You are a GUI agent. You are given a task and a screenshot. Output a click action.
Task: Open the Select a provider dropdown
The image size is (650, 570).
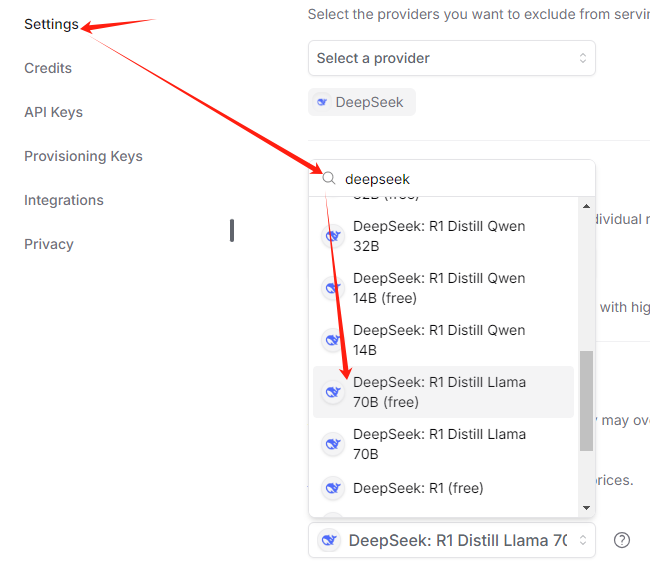click(451, 58)
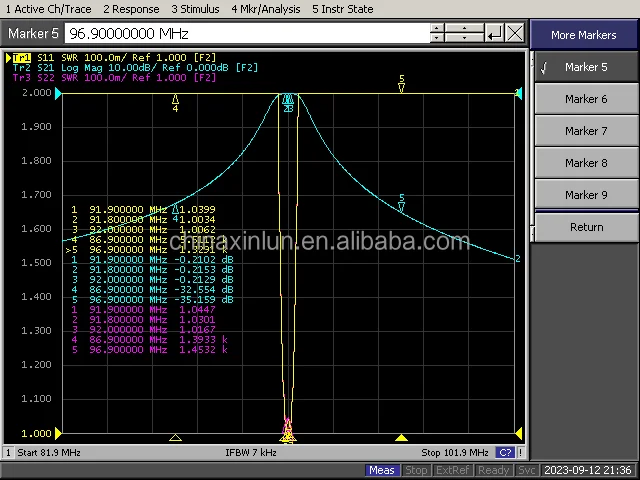Open the Mkr/Analysis menu
The image size is (640, 480).
(x=265, y=9)
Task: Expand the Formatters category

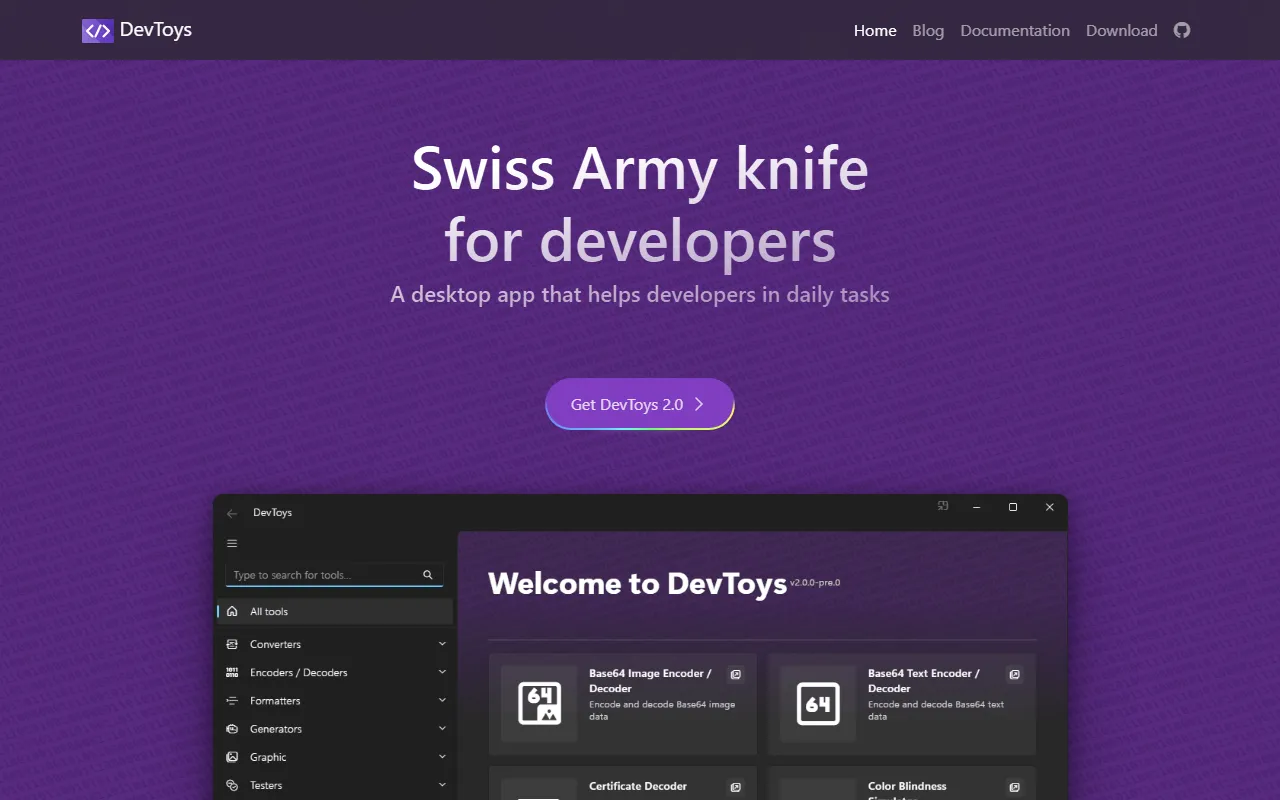Action: pos(442,700)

****

# [YOUR INSTRUCTIONS]
Only the lines from the one containing "Task: Open the Select a provider dropdown" through the last line of the material should be returned, exactly and without pictures.

# [OUTPUT BELOW]
Task: Open the Select a provider dropdown
The image size is (650, 570).
click(451, 58)
Open the Mkr/Analysis menu
The image size is (640, 480).
(x=265, y=9)
Task: Expand the Formatters category

Action: pos(442,700)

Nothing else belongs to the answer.